Department officials designed the measures and models to ensure the Veterans Health Administration appropriately spends its growing budget. The administration’s budget reached $91.2 billion in 2016 from just $37.8 billion a decade prior.

However, the GAO found several shortcomings with the VA provider productivity measures and clinical efficiency models. The federal watchdog reported the following limitations:

• Provider productivity measures were incomplete because they do not account for all provider types or clinical services, including contract physicians and advanced practice providers, and they do not capture evaluating and managing services for inpatient stays

• Measures may not correctly identify the intensity of clinical workloads because coding variations exist among providers  and providers do not always accurately code clinical intensity, or amount of effort required to perform clinical services

• Measures may not appropriately reflect clinical staffing levels because providers do not always correctly record the amount of time spent performing clinical responsibilities distinct from time spent on other duties

The provider productivity and efficiency measure challenges may result in models over- or understating clinical and administrative efficiency, the federal watchdog stated.

Additionally, the GAO review uncovered that the VA failed to systematically track clinical and provider productivity at VA medical centers despite actions taken to monitor and improve efficiency. The stated that the VA Central Office does not have ongoing processes to oversee medical center efforts to track and improve provider productivity.

The review showed that the VA does have policies in place regarding remediation plans. The federal department requires medical centers to create remediation plans to improve low clinical and provider productivity identified through the measures and models. The centers must submit the plans to their Veterans Integrated Service Network.

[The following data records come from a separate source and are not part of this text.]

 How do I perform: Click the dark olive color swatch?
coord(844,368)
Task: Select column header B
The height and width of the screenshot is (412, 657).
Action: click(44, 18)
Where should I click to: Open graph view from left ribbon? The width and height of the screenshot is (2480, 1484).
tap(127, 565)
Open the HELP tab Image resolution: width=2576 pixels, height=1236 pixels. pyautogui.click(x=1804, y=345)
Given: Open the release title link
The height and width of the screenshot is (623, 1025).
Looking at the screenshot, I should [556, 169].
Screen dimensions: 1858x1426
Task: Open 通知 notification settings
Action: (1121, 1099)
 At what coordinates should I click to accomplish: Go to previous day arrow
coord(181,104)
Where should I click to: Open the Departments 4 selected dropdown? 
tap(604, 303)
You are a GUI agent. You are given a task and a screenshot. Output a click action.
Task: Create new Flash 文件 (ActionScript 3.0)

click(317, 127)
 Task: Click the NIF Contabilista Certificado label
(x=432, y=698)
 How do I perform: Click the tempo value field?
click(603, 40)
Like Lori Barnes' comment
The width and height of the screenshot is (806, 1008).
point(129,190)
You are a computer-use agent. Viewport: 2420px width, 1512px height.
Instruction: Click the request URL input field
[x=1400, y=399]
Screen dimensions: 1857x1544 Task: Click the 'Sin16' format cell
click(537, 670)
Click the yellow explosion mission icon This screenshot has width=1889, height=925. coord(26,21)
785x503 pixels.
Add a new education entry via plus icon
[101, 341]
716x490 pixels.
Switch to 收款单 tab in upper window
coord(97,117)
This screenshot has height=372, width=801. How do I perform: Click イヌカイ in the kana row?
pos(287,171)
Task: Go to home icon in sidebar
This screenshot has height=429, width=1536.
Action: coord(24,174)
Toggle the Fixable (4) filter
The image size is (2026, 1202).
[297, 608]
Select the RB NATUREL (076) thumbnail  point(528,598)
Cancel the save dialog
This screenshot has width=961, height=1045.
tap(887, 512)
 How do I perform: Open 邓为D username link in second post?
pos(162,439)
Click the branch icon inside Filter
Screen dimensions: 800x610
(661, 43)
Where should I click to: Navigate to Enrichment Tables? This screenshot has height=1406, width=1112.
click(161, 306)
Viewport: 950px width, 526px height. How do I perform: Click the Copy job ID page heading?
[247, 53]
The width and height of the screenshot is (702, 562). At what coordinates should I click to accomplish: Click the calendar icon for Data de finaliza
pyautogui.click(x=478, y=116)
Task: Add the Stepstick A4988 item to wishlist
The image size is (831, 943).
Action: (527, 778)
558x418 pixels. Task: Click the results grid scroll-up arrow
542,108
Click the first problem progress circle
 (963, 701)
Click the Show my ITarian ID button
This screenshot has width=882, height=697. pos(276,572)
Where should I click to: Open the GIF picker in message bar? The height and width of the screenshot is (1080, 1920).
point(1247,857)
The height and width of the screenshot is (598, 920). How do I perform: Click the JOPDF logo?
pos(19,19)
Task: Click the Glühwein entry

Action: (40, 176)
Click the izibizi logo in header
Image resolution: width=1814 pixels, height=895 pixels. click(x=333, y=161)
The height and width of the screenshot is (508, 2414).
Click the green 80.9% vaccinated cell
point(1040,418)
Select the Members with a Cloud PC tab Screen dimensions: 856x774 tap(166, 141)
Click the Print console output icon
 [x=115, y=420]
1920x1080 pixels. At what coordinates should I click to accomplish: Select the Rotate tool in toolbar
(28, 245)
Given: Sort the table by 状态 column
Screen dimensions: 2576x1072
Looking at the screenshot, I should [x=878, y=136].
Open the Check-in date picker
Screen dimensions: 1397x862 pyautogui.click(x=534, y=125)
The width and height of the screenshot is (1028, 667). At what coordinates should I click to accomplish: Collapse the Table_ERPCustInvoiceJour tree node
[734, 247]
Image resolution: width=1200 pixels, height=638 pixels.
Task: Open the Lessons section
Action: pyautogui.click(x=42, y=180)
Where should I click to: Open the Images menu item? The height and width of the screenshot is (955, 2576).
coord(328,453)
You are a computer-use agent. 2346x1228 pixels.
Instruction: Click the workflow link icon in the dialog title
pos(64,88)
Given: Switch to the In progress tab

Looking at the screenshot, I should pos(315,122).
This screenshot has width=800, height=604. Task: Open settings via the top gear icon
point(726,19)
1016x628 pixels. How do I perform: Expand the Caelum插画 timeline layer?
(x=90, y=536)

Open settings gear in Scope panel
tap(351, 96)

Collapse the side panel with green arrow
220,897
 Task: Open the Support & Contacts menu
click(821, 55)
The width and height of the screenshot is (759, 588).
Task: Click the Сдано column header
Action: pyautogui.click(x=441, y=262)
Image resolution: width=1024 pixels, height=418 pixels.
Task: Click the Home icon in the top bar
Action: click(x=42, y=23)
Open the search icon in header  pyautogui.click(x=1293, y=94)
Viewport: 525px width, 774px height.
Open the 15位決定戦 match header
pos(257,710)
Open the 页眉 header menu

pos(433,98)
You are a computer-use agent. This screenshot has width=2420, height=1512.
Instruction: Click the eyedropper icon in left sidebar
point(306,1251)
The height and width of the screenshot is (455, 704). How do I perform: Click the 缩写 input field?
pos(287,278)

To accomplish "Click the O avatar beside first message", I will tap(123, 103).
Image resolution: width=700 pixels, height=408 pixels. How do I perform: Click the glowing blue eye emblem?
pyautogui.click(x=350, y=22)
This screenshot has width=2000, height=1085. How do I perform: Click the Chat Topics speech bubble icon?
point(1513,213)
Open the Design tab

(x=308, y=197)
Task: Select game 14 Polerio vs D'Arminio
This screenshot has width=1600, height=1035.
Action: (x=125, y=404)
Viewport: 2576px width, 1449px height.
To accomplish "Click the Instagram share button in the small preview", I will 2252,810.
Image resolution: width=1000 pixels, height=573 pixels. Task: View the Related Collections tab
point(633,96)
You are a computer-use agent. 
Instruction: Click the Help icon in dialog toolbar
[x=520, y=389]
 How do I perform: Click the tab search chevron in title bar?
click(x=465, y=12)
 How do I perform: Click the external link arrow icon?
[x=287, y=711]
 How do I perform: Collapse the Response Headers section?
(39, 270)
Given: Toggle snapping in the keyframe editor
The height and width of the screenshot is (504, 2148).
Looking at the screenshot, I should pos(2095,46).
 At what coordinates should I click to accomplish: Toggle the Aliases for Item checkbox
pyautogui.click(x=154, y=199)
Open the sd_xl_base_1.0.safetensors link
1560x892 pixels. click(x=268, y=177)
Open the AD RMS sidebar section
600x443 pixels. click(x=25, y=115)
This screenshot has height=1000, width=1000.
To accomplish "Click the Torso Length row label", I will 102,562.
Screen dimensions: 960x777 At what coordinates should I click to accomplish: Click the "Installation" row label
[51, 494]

During the GAO review, the VA required three of the six medical centers studied to submit remediation plans. The centers fulfilled their responsibility and their respective Veterans Integrated Service Network reviewed the plans.

However, the federal watchdog found that the policy did not include language that medical centers or their networks must submit approved remediation plans to the VA Central Office. The policy also did not stipulate that medical centers and networks had to monitor remediation plan implementation.

In addition, VA policy did not mandate that medical centers use the established clinical efficiency models and improve issues identified by the models, the GAO stated. As a result, two of the medical centers had not acted to improve clinical inefficiencies pinpointed by the models.

To improve provider productivity measures and oversight, GAO recommended the VA extend existing measures to all healthcare providers, including contract physicians who are not VA employees. The federal department should also improve measure and model accuracy by ensuring the correctness of underlying workload and staffing information. For example, officials could implement coding clinical procedures training for providers.

In response, the VA agreed to create provider productivity measures for advanced practice providers acting as sole providers and improve clinical coding accuracy by reissuing existing policies and providing need-based training.

But the federal department did not comment on creating measures for contracted physicians nor did it provide information on its plans to improve the accuracy of provider staffing data.

The federal watchdog also suggested that the VA develop a policy mandating that medical centers track and improve clinical inefficiency through a standardized process. The VA could develop performance standards based on the clinical efficiency models and remediation plans for addressing challenges.

GAO also advised the VA to establish a process to systematically review medical center remediation plans and implementation.

The VA concurred with the GAO recommendations, stating that it would require medical centers to create remediation plans and review medical center progress with clinical and provider productivity improvements twice a year.